Task prompt: In the entries below, find the lines that contain the word "icon" and copy them.

Input:
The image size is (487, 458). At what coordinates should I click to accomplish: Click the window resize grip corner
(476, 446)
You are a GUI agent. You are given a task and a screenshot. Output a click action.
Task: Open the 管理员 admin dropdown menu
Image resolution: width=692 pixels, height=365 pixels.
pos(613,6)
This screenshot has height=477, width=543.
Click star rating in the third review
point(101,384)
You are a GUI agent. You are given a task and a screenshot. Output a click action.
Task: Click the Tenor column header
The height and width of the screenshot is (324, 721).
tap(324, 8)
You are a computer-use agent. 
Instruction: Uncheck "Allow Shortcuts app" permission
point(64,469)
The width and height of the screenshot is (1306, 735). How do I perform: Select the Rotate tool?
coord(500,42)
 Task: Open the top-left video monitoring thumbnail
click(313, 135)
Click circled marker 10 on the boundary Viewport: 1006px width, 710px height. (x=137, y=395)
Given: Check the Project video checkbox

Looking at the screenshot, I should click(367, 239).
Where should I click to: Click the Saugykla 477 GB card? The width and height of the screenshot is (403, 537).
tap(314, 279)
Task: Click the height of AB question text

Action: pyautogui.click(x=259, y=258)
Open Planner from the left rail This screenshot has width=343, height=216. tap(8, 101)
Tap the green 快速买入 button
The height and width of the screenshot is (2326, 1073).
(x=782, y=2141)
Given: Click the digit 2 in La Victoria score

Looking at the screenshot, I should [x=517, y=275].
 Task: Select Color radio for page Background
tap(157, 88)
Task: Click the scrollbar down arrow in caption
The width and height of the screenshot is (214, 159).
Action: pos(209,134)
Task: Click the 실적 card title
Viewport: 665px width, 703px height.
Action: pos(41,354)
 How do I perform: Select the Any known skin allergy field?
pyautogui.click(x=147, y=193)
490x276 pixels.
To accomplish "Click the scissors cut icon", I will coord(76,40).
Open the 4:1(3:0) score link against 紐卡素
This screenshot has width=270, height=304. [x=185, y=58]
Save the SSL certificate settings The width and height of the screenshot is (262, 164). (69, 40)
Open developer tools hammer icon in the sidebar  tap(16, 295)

Task solution:
To accomplish "Click the scissors cut icon", I will coord(76,40).
Open developer tools hammer icon in the sidebar  tap(16, 295)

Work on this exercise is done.